A secret fantasy of a segment of the Tulane population, particularly strong in the 1960s and 1970s, is the formation of a Magnolia League.
The effort to create a Southern athletic conference originated during the 1950s. Harvie Branscomb, then-chancellor at Vanderbilt University…. called a meeting with the presidents of other Southern private universities in the late 1950s — Southern Methodist University (SMU), Rice University, Duke University, and Tulane University — where Branscomb suggested they try to establish a new sports conference where small, academically inclined private schools could compete.

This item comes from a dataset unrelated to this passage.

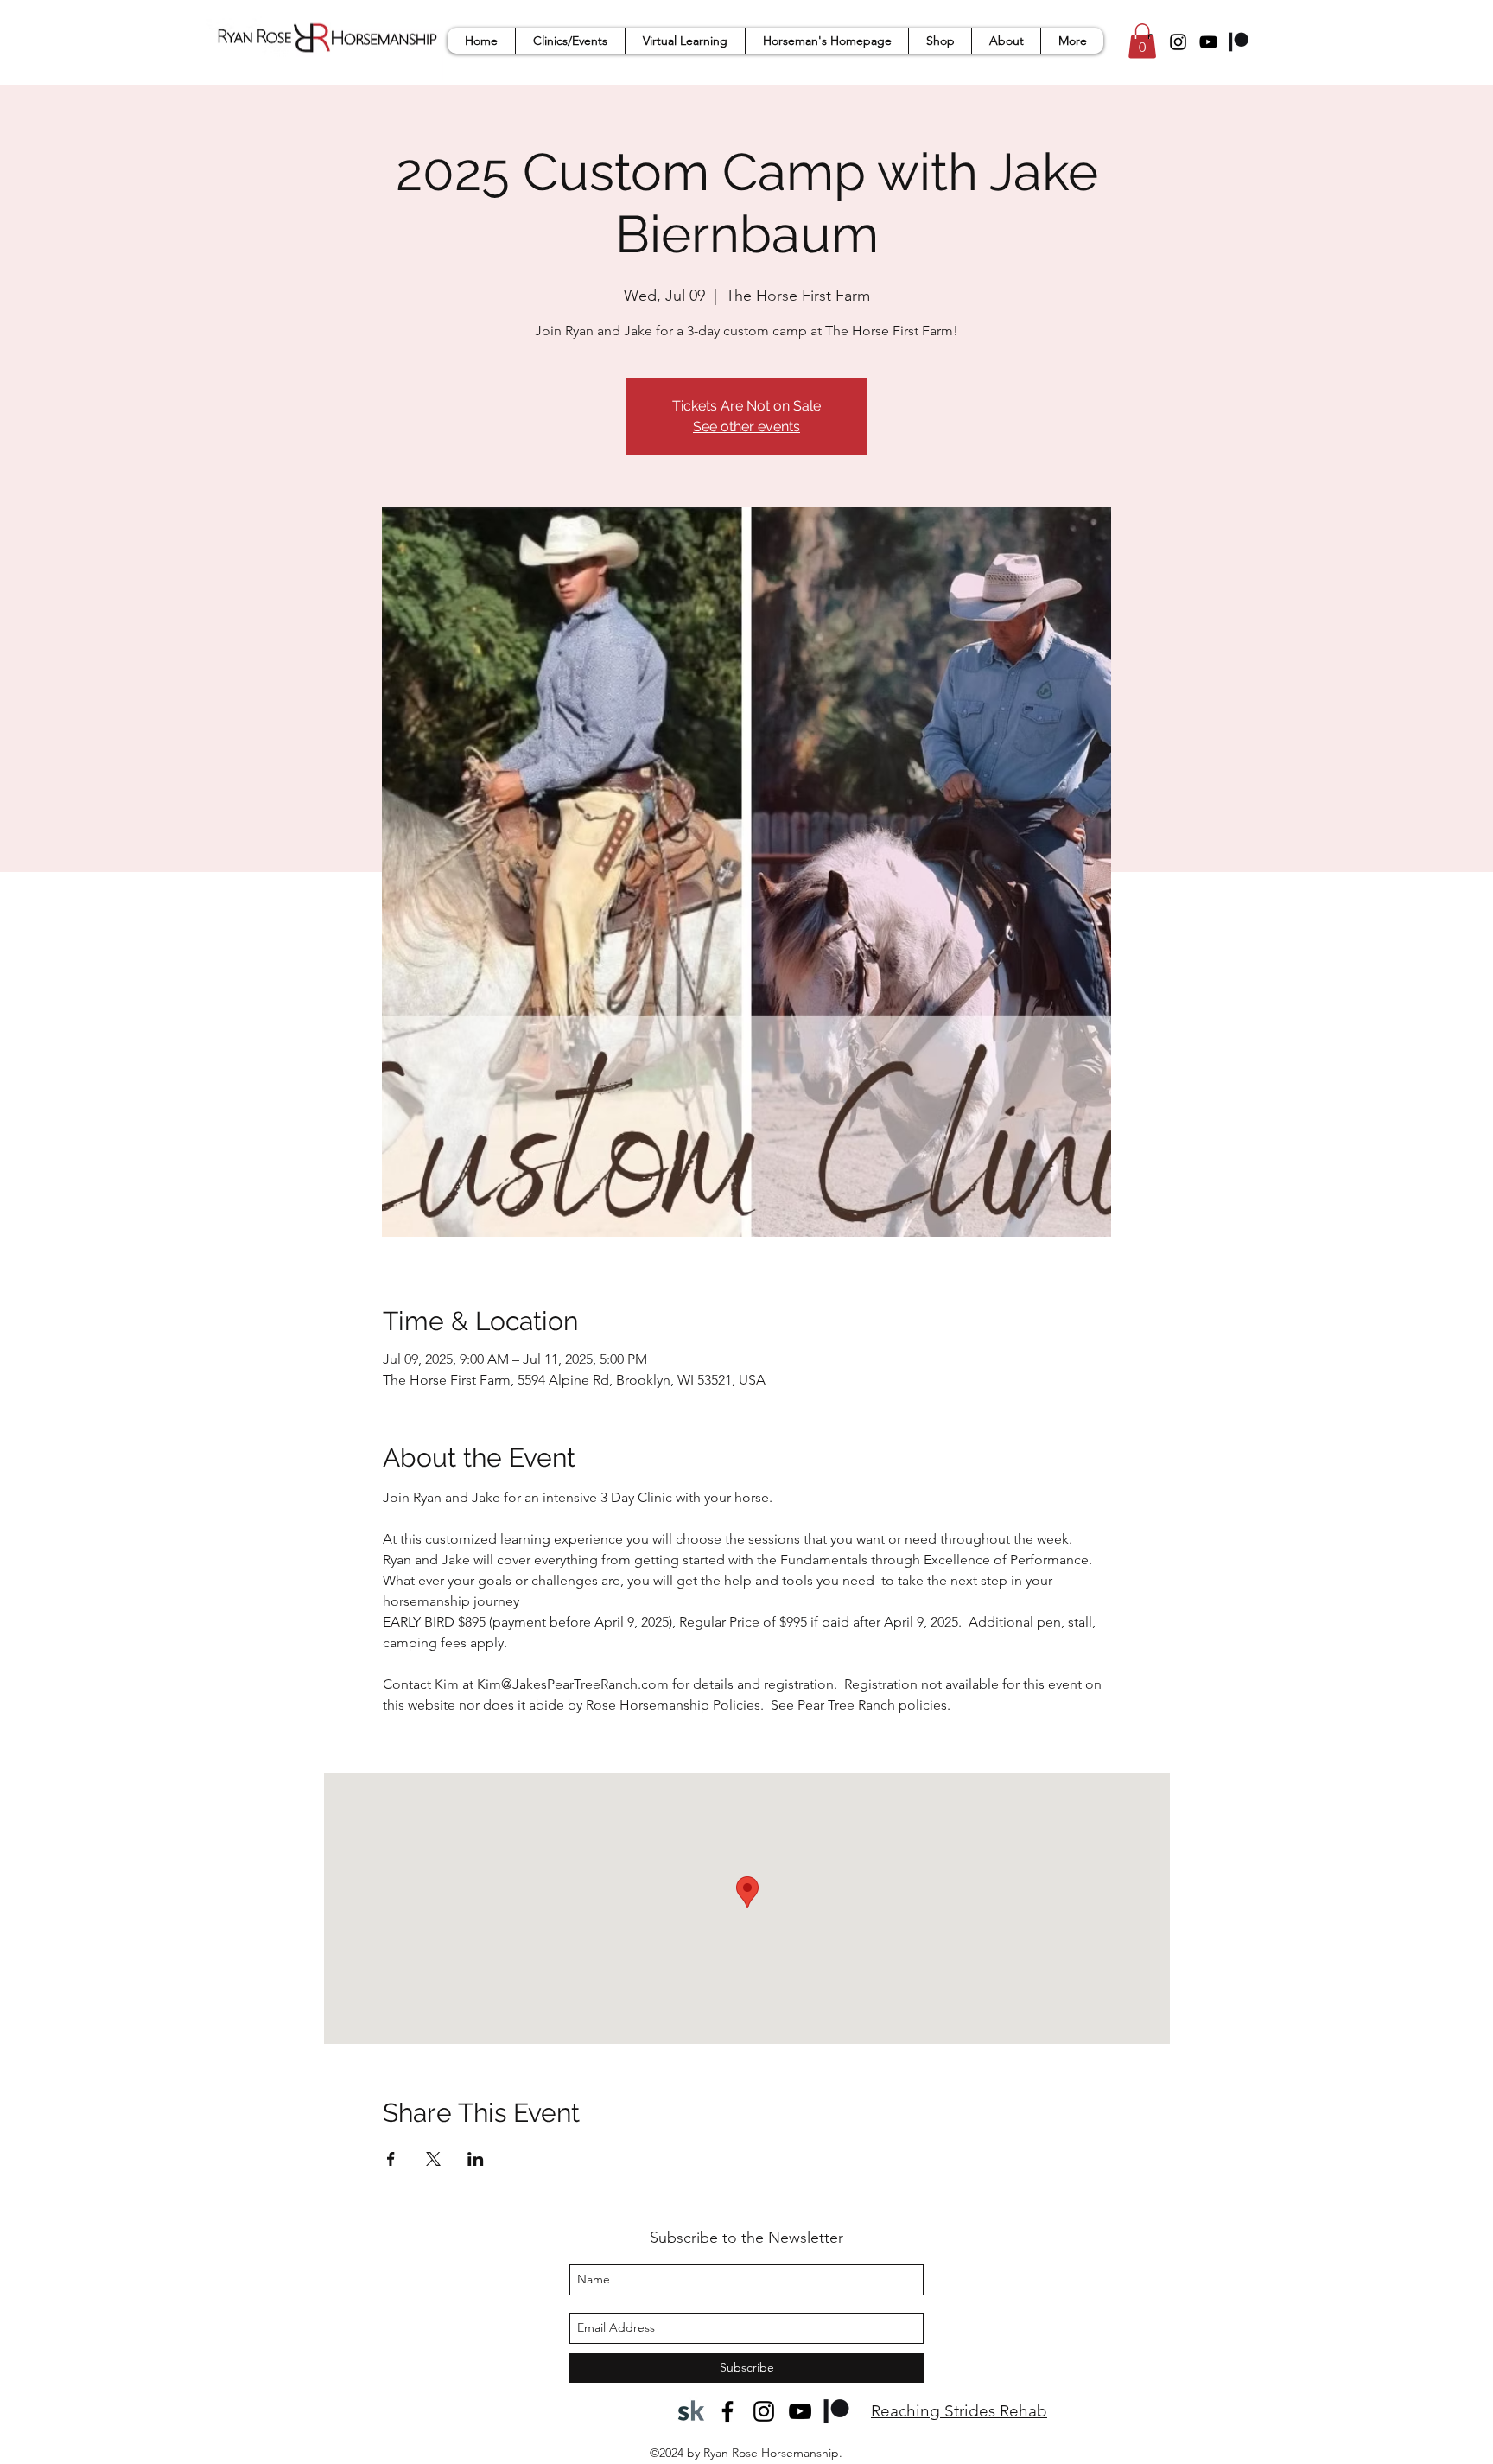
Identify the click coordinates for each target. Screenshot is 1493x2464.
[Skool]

In the early 1960s, the idea for the "Magnolia Conference" gained popularity. In 1963, Tulane was frustrated by its enabling competition notwithstanding within the Southeastern Conference schools since many of the schools had lower academic expectations for football and they considered withdrawing from the SEC to compete with schools with similar aims. According to the “Rice Thresher”, the era was a time when "the academic disparity between show-me-the-money schools and the schools less inclined to compromise academics was just beginning to become more evident." The "Magnolia Conference" had the vision to "maintain high-end Division I budgets and schedules, while avoiding some of the crasser extremes of the big business of college sports".
I’ve always been sort of tickled by this idea- and I’m not sure it is completely far fetched. For one thing, the next step after the consolidation of the BCS Leagues is the expulsion of the weaker members. The real threat of four regional based super Leagues isn’t to Tulane exactly; the Green Wave is resource poor and will remain so no matter what the Pac-10 or Big Twelve does. The threat is to Duke and Vanderbilt- second class football citizens that cannot generate the revenues and wins of large state universities. Trust me, Vandy will find there is a price where their peers will drop them.

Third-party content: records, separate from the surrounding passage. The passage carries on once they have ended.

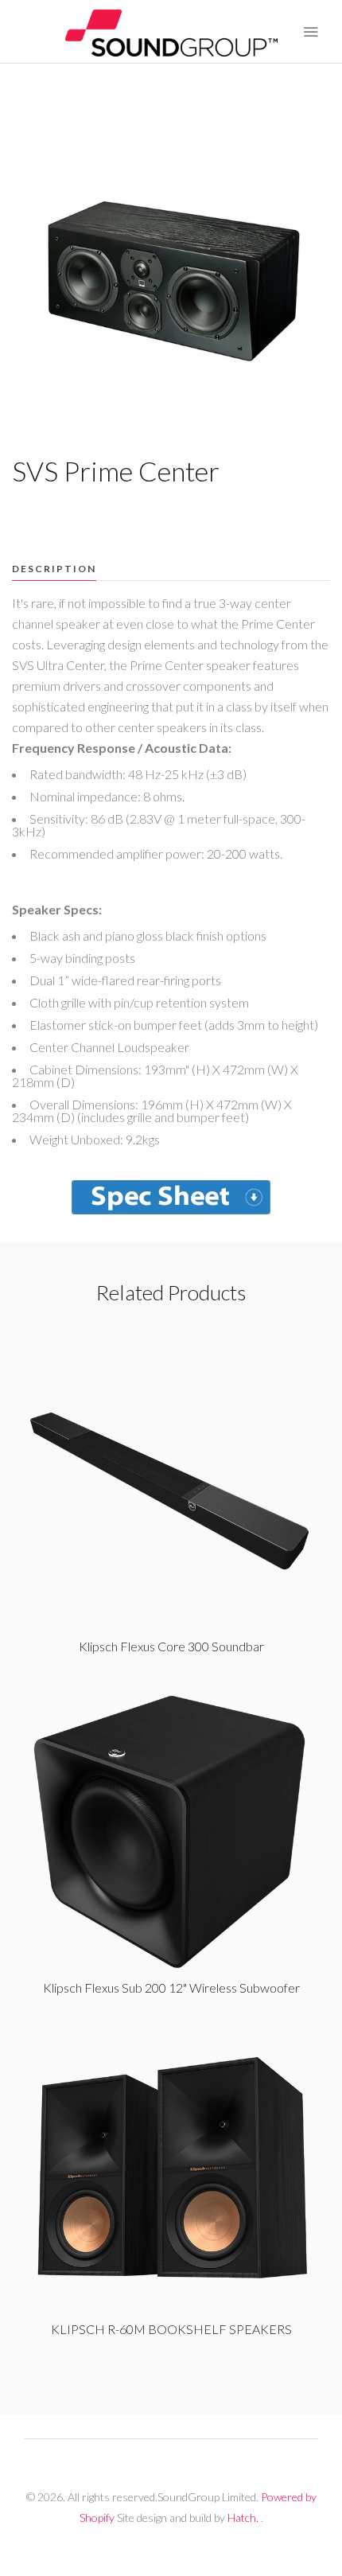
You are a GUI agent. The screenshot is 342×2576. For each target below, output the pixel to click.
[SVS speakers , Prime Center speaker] (171, 1197)
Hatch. (242, 2517)
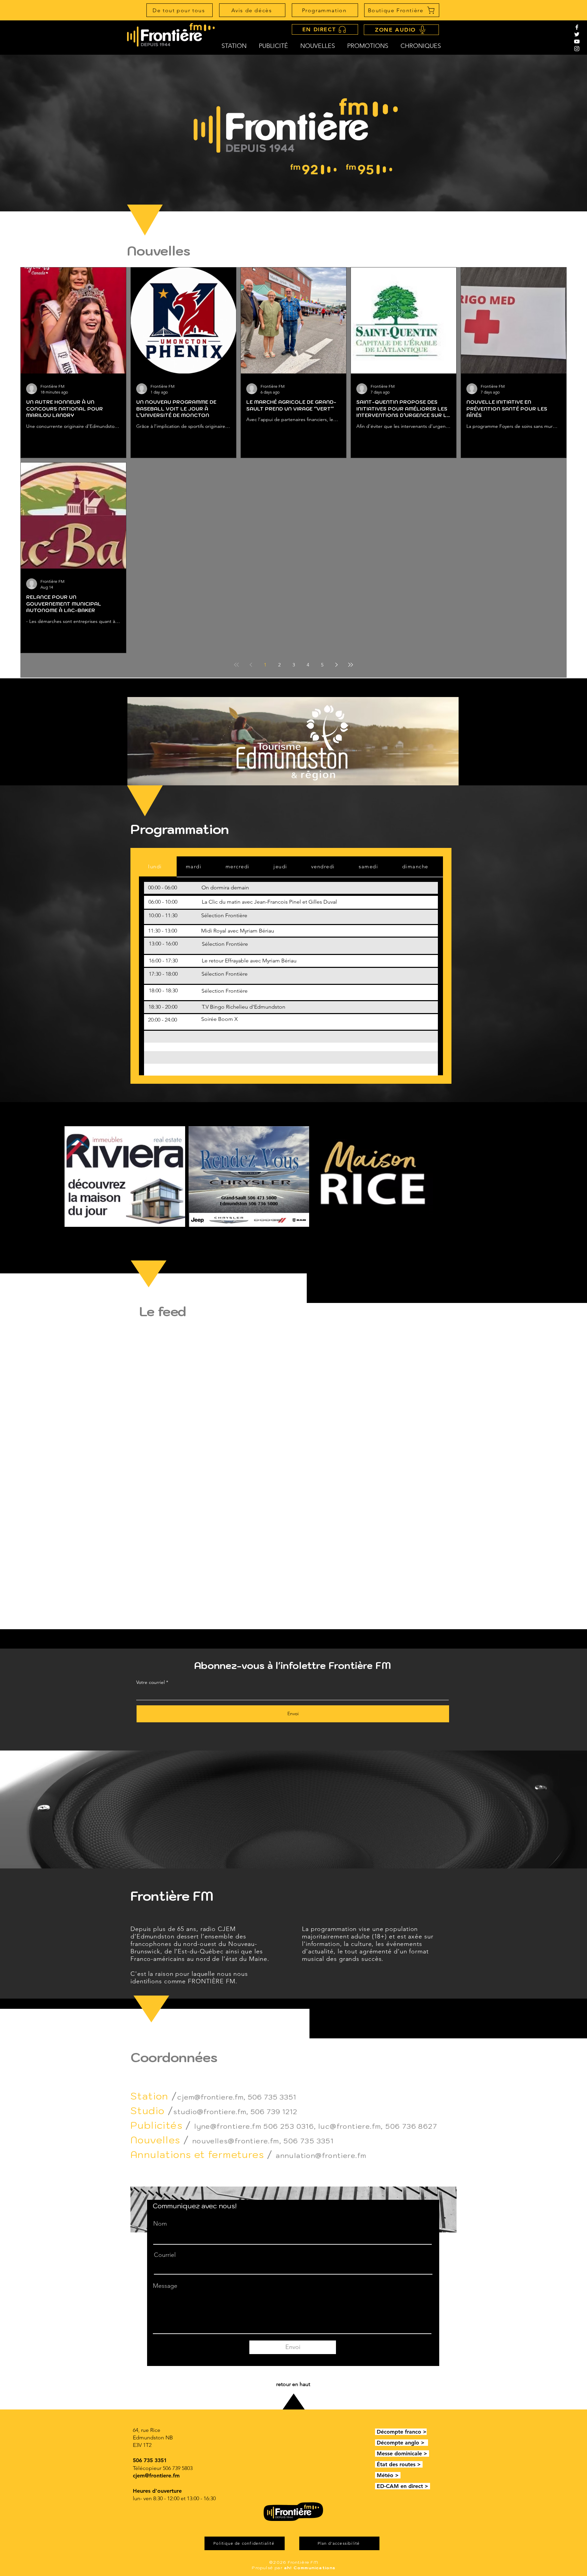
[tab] (158, 866)
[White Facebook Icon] (576, 27)
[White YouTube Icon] (576, 41)
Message (165, 2286)
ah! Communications (310, 2567)
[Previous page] (251, 665)
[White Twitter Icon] (576, 34)
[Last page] (350, 665)
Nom (160, 2224)
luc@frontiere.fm (349, 2126)
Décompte (391, 2432)
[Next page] (336, 665)
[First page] (236, 665)
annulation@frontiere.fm (321, 2155)
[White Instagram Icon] (576, 48)
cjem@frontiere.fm (210, 2097)
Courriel (165, 2255)
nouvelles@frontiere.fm (235, 2141)
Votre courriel (150, 1682)
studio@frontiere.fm (209, 2111)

That being said, it is a pipe dream for football for now. There will be still one more shake out in BCS football to come- and I don’t know if there will be enough losers to populate an eight team southern non-crass football conference. But there are enough teams now to support an ancillary experiment in basketball.

In Philadelphia, there is the Big Five- a committed round-robin between Villanova, Temple, LaSalle, St. Joseph’s and Pennsylvania.

It works, because like any good conference affiliation, the schools have enough in common to generate some heat (in the case of the Big Five, geography). I’d like to see some sort of informal Big Five-style Magnolia League. The juice would be both geography and similar non-crass athletic program generated.

Create two four team divisions- and have each Magnolia League member commit to three games in December within its grouping. I mean, I’ve seen enough of Lamar and Nichols State- so we’re looking at almost immediate upgrade with fun programs and instant rivalries. Then, top it off with a holiday championship tournament in Atlanta, New Orleans or Washington.

There are a ton of programs to invite to participate- capped at two from any given League (assigned to the separate divisions): Richmond. Wofford. William and Mary. Navy. Rice. St. Louis.

The League might even get lucky, promise two of the three League games at home each year, and get a Vanderbilt or Georgia Tech to join up. They probably don’t mind a pair of guaranteed home games and a single regional road trip.

The branding of such a League almost does itself. How fast would a national HBC brand like Grambling or religious-oriented Liberty sign up? The reason they would kill to get in is that there would be juice here- the Magnolia League.

And think of the wonderful angst generated in programs not invited? There is real potential here.